Malheur aux vaincus!

Rachid Achachi.

ChroniqueEn géopolitique, il n’y a ni bon ni mauvais, ni méchant ni gentil, ni juste ni injuste. Mais il y a des forts, des moins forts et des faibles. Et vaut mieux pour chaque nation de ne point se trouver parmi les plus faibles.

Le 19/10/2023 à 11h00

Vers la fin du IVème siècle avant JC, les tribus gauloises menées par Brennos envahissent Rome, puis assiègent le Capitole où s’étaient réfugiés les habitants. Après un long siège, les Gaulois acceptent de se retirer de la ville en échange d’une rançon. Cependant, au moment de peser le tribut que devaient payer les Romains, les Gaulois firent usage de poids truqués, largement supérieurs à ce qui a été décidé. Face à la supercherie, les Romains protestèrent et s’indignèrent tout naturellement. Ce à quoi Brennos répondit «vae victis!», soit «malheur aux vaincus!», en posant son épée sur la balance, en guise de surpoids supplémentaire.

La morale élémentaire, celle de tout individu un minimum empathique, serait de dire qu’il s’agit là d’une grave injustice, que les Romains sont pleinement victimes, et qu’il s’agit là d’une injustice qu’il s’agit de réparer. Peut-être même, faudrait-il lancer un hashtag du genre #Brennos_Imposteur ou encore #Nous_sommes_tous_Romains, en changeant au passage les photos de profil, mettant à la place un écusson avec S.P.Q.R, en guise de solidarité avec les Romains. Certains iraient même jusqu’à manifester devant l’ambassade gauloise à Rome.

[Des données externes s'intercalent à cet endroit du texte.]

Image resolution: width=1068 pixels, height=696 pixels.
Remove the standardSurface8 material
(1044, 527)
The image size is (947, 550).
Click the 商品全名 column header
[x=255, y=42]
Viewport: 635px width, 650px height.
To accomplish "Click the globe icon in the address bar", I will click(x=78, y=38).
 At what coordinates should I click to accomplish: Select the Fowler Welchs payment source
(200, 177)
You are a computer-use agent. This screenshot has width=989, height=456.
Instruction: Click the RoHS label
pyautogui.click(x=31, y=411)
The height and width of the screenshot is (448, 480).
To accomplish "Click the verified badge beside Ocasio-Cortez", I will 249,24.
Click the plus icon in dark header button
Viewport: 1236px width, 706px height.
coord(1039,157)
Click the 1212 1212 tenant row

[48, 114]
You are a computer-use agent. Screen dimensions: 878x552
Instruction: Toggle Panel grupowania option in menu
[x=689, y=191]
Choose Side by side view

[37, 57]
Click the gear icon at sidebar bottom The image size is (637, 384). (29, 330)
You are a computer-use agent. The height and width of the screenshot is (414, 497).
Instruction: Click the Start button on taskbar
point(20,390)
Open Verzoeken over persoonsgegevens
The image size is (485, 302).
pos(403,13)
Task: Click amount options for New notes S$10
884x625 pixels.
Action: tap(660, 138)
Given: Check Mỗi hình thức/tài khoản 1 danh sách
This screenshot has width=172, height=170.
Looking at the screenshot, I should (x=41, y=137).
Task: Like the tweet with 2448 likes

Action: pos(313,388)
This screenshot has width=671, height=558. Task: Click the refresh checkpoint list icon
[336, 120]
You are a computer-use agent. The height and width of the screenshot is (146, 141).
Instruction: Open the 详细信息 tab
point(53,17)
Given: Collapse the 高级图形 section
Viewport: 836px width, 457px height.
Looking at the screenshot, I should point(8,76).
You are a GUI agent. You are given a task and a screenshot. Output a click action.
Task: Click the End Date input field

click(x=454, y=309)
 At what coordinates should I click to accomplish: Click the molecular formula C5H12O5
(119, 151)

Les Romains optèrent pour un tout autre choix. Celui de la posture virile face à la tragédie, tel que leur ont enseigné les pères fondateurs de cette petite ville qui, quelques siècles plus tard, devint un empire, dont cette même Gaule ne sera qu’une province.

Car s’il y a une morale à déduire de cette histoire, c’est qu’en géopolitique, il n’y a ni bon ni mauvais, ni méchant ni gentil, ni juste ni injuste. Mais il y a des forts, des moins forts et des faibles. Et vaut mieux pour chaque nation de ne point se trouver parmi les plus faibles.

Mais, me direz-vous, le monde a changé, et désormais, nous avons un droit international qui régit les relations inter-étatiques sur une base civilisationnelle.

Je répondrais que oui, mais en ajoutant toutefois qu’il s’agit du droit international des puissants, imposé aux faibles. Car l’architecture de l’ordre international actuel a été soigneusement conçue de manière à situer les puissants, autrement dit les 5 membres permanents du Conseil de sécurité et leurs alliés, hors de portée de ce même droit. Le véto est par conséquent le privilège des seigneurs, devant une assemblée de manants.

Si l’on devait ainsi trouver un adage pour l’ordre actuel, ce serait «faites ce qu’on vous dit, et ne faites pas ce qu’on fait».

Les puissants n’écrivent pas que le passé. Ils écrivent aussi le présent.

Ainsi, les guerres morales sont celles que l’on mène. Quant aux vôtres, elles seront tantôt qualifiées d’invasions, tantôt de droit à la légitime défense, selon nos intérêts du moment.

Par conséquent, deux postures s’offrent à nous. La posture victimaire, qui consiste à décrire le monde comme injuste et justifier notre retard en termes de développement et de puissance par le passé colonial ou par l’ingérence étrangère.

Ou bien, intégrer cette donne, comme l’ont fait les Romains, et travailler durement et avec patience, pour quitter définitivement le statut d’objet géopolitique, en accédant à celui de sujet géopolitique.

Et pour conclure avec l’actualité, ni les hashtags, ni les manifestations, ni les dou’aa sur Facebook n’arrêteront d’aucune manière les missiles et chars israéliens. Par contre, un monde arabe développé économiquement, technologiquement et militairement serait incontestablement de nature à dissuader tout pays de faire un usage illégitime de la violence à l’égard de nos populations.

Vous voulez aider efficacement les Palestiniens et tous les opprimés sur cette Terre? Dans ce cas, faites tout votre possible pour développer votre pays en le dotant des facteurs de puissance nécessaires.

Car, malheureusement, l’histoire ne connaît aucun raccourci.